INSTRUCTIONS FOR THE TASK
Only one span is wanted from the lines below: from the one with "Select 异地组网 in the sidebar" up to and including the one with "Task: Expand the". Copy it exactly, without images.

### GIVEN ENTRIES ###

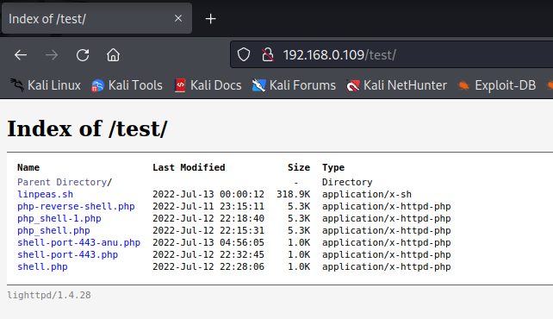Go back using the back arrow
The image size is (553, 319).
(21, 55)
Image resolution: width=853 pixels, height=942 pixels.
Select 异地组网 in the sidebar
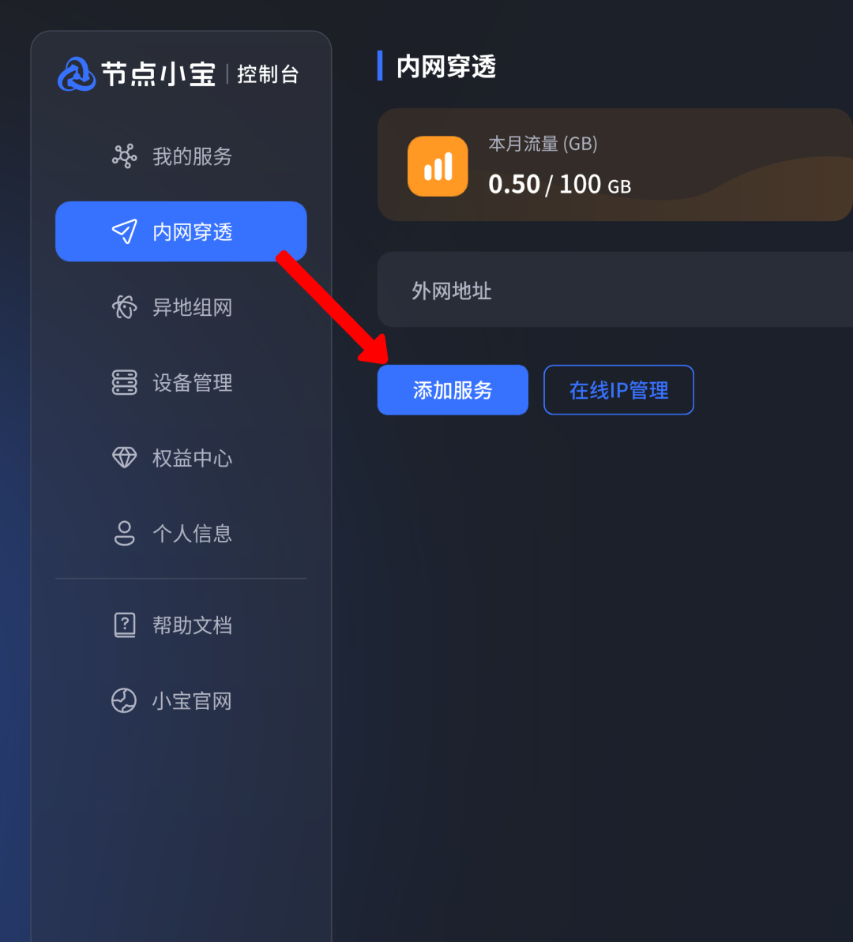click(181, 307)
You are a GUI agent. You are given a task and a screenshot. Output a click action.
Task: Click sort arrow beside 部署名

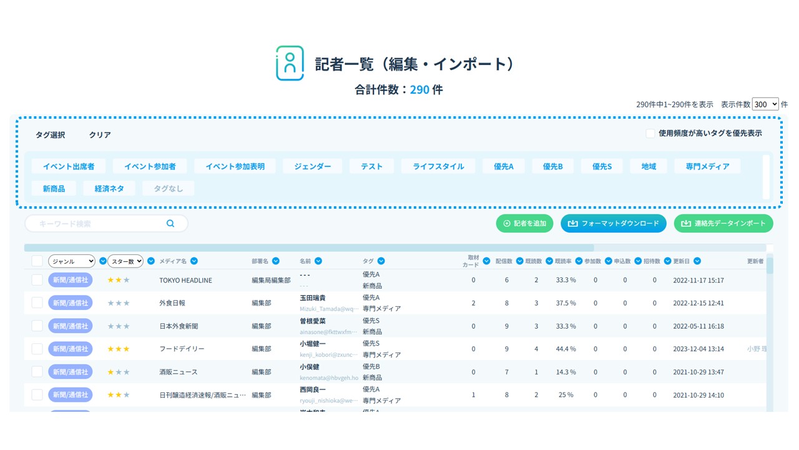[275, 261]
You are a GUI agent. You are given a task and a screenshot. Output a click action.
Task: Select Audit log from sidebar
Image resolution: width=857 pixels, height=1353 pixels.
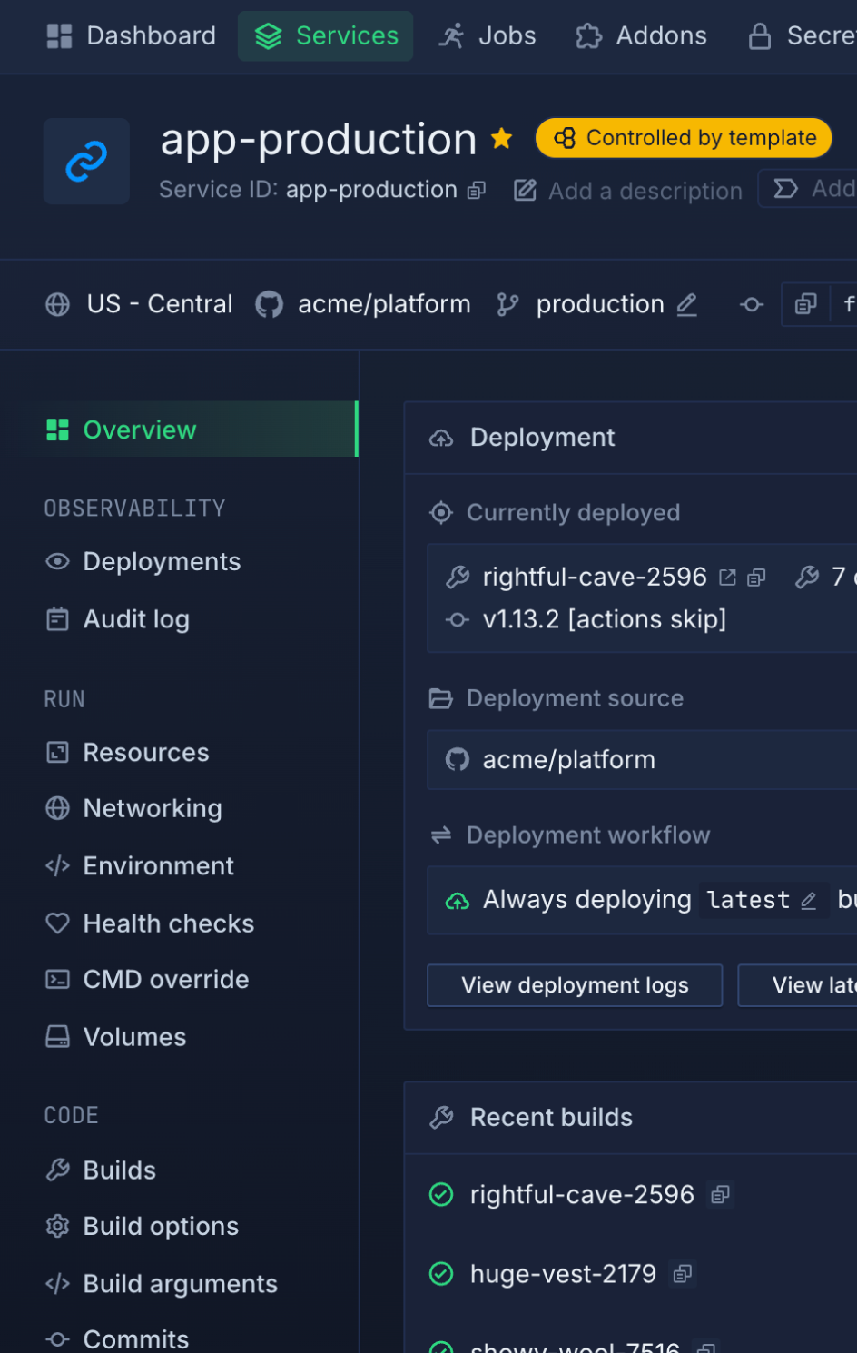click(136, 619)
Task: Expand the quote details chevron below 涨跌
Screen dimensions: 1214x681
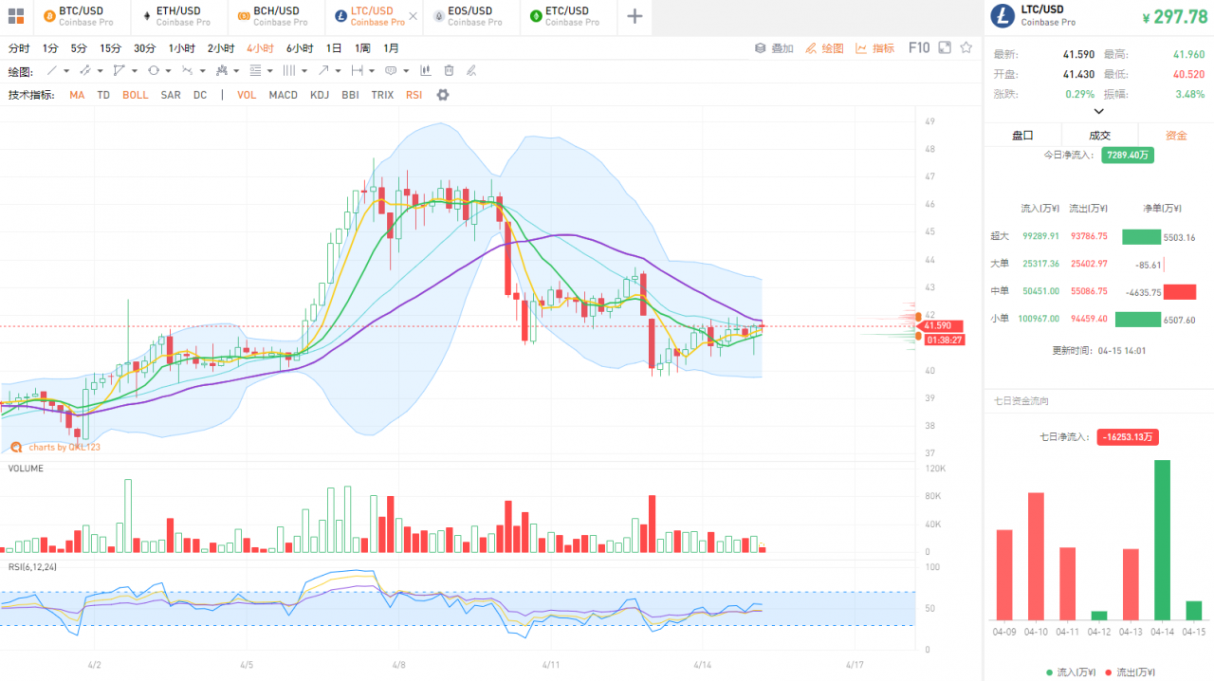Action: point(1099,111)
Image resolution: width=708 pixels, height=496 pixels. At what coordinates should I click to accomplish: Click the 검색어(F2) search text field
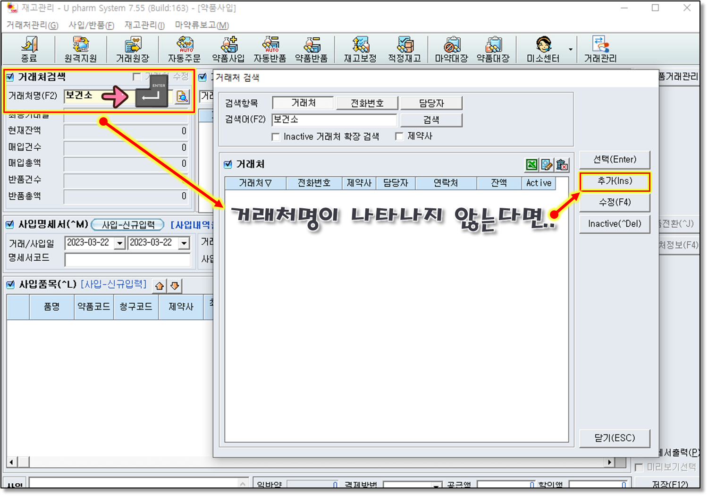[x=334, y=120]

###
### GIVEN ENTRIES ###

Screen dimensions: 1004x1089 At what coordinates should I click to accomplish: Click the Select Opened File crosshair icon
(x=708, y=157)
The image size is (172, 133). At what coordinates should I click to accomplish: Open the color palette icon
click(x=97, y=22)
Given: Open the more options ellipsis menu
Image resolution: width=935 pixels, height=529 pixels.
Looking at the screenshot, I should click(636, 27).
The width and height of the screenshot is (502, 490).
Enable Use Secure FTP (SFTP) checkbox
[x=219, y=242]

###

ANSWER AREA
Select 异地组网 in the sidebar
click(181, 307)
You are a GUI agent. You are given a task and a screenshot. Output a click action.
Task: Click sort arrow beside 部署名

[275, 261]
You are a GUI agent. You are given a task and a screenshot. Output a click action.
Task: Select Audit log from sidebar
Image resolution: width=857 pixels, height=1353 pixels.
click(136, 619)
Task: Expand the quote details chevron below 涨跌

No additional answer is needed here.